(Saved data entries)
<<<<

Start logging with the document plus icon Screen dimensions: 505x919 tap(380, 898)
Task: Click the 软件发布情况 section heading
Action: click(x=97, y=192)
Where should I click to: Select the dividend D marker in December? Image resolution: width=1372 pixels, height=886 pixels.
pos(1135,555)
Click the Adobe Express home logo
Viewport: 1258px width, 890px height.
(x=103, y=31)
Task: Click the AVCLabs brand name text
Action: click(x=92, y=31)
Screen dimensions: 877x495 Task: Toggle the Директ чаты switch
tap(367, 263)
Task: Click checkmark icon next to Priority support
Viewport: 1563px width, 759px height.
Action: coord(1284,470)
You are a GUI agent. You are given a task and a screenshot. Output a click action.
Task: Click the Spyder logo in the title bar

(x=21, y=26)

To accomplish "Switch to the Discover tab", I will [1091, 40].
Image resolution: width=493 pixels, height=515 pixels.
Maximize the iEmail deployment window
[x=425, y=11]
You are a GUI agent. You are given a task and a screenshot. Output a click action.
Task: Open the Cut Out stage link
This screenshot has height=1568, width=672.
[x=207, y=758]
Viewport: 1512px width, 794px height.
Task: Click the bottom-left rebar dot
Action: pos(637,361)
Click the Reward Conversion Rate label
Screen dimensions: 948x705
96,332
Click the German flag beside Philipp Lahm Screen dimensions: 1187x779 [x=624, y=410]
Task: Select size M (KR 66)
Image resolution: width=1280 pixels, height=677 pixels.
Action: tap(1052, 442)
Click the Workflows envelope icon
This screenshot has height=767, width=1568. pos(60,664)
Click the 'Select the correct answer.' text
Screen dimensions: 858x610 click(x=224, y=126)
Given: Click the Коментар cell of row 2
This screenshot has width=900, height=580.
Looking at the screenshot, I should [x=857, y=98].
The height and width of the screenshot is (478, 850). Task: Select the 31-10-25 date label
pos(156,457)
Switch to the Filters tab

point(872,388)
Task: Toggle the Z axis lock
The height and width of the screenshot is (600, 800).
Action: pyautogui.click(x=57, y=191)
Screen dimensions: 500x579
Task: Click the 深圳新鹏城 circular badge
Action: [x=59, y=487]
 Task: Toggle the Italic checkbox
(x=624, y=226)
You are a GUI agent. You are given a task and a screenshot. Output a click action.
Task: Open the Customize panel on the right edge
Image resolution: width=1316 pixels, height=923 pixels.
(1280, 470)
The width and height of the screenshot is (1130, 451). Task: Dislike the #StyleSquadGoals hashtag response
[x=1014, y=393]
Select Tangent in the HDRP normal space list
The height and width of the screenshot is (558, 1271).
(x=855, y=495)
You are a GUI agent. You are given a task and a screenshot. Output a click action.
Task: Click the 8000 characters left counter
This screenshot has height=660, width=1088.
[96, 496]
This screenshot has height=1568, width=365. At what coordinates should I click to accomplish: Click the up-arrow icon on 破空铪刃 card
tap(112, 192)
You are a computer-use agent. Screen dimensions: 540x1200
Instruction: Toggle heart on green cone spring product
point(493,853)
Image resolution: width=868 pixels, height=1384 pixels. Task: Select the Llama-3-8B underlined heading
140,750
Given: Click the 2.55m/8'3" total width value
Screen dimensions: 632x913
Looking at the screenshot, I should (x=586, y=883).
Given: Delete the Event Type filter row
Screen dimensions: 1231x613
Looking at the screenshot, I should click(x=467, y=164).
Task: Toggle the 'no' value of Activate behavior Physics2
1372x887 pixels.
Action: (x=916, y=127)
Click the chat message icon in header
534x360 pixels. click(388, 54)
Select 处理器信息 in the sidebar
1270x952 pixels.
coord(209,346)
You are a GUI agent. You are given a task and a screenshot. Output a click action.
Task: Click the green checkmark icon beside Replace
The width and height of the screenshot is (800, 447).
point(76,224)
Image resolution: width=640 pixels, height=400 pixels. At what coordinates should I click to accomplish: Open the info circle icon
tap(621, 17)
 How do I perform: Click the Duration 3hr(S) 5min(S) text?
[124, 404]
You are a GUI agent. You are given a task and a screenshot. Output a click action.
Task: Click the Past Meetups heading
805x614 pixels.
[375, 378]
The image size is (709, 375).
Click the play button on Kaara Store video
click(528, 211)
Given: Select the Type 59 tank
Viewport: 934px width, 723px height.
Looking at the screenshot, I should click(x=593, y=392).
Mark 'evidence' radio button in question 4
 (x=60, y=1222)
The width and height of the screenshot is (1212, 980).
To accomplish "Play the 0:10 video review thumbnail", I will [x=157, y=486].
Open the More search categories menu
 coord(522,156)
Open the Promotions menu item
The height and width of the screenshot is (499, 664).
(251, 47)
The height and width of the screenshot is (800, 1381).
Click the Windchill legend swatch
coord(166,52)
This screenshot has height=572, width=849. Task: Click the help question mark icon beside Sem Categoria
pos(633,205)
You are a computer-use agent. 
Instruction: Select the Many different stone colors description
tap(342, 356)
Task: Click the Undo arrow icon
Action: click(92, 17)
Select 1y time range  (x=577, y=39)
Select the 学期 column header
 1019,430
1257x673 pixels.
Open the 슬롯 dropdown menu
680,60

>>>>

Problem: Output the line containing "Click the play button on Kaara Store video" together with all later lines of the entries, exactly as written, through the final line.

Written solution:
Click the play button on Kaara Store video
click(528, 211)
Given: Select the Type 59 tank
Viewport: 934px width, 723px height.
Looking at the screenshot, I should click(x=593, y=392).
Mark 'evidence' radio button in question 4
 (x=60, y=1222)
The width and height of the screenshot is (1212, 980).
To accomplish "Play the 0:10 video review thumbnail", I will [x=157, y=486].
Open the More search categories menu
 coord(522,156)
Open the Promotions menu item
The height and width of the screenshot is (499, 664).
(251, 47)
The height and width of the screenshot is (800, 1381).
Click the Windchill legend swatch
coord(166,52)
This screenshot has height=572, width=849. Task: Click the help question mark icon beside Sem Categoria
pos(633,205)
You are a computer-use agent. 
Instruction: Select the Many different stone colors description
tap(342, 356)
Task: Click the Undo arrow icon
Action: click(92, 17)
Select 1y time range  (x=577, y=39)
Select the 学期 column header
 1019,430
1257x673 pixels.
Open the 슬롯 dropdown menu
680,60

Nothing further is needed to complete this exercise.